Abstract

Objective: The optimal management of patients with significant coronary and carotid artery disease remains controversial. Since reporting on a series of 100 patients undergoing combined carotid endarterectomy and coronary artery bypass (CEA/CAB) 4 years ago, we have liberalized our selection criteria for combined operation. We sought to compare outcomes of the recent cohort of 74 patients and the previous group. Methods: All patients who underwent CEA/CAB since 1984 have been tracked in a database containing identifying information, demographic factors, anatomic information, details of surgery, and short- and long-term follow-up data. We compared the 74 patients (Group 2) undergoing CEA/CAB since 1994 with the previously reported group of 100 patients (Group 1) who underwent CEA/CAB between 1984 and 1994. We examined demographic and comorbidity factors, presence of cerebrovascular symptoms, degree of contralateral carotid stenosis, and perioperative stroke and death. Statistical comparisons were made with the χ 2 test.
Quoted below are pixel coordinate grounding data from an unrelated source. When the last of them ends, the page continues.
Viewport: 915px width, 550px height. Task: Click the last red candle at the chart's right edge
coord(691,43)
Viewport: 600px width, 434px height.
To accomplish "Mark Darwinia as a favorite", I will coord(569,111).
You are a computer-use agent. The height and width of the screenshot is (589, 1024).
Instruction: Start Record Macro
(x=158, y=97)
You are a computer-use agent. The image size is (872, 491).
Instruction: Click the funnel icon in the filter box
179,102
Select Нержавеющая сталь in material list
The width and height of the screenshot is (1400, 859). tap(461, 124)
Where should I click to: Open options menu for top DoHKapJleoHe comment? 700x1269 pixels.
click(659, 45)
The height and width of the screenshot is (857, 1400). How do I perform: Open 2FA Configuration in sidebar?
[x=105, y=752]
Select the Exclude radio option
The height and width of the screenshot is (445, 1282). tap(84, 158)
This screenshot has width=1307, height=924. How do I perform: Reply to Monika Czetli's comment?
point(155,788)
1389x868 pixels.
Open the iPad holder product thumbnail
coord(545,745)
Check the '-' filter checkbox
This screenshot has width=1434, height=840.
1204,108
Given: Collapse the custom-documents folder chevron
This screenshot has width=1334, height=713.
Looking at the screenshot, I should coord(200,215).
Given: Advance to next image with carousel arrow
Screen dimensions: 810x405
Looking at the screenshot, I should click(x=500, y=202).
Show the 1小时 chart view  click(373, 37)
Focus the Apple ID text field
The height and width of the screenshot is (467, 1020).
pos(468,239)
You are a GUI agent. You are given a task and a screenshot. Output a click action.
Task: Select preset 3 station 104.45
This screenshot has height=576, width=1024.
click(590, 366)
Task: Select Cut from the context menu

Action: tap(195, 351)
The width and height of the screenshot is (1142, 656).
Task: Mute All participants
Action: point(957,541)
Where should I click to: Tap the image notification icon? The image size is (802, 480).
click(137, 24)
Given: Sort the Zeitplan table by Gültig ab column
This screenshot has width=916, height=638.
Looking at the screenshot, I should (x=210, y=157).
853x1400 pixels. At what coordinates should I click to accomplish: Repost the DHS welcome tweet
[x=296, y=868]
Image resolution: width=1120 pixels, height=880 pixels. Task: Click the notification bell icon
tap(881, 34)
Results: The groups had similar age and sex distributions and similar incidences of hypertension, diabetes, congestive heart failure, prior myocardial infarction, and hypercholesterolemia. More patients in Group 1 had preoperative transient cerebral ischemia or monocular blindness (55% vs 31%, P < .002) and preoperative stroke (18% vs 7%, P < .03). More patients in Group 2 had unilateral asymptomatic carotid artery stenosis (55% vs 18%, P < .001). The incidence of all perioperative strokes was higher in Group 1 (9% vs 1.4%, P < .035). There were fewer deaths (3% vs 8%) and ipsilateral strokes (0 vs 4%) in Group 2, though these were not statistically significant. Conclusion: We have liberalized our criteria for performing combined CEA/CAB, such that more than 50% of our recent patients have asymptomatic unilateral carotid stenosis. This practice is associated with a lower incidence of all perioperative strokes and a trend toward lower ipsilateral stroke and death. These observations suggest that perioperative stroke after CEA/CAB is related to patient selection and that low-risk patients can undergo CEA/CAB with the benefits of low morbidity, patient convenience, and cost savings from avoiding a second hospitalization and operation. (J Vasc Surg 2001;33:1179-84.)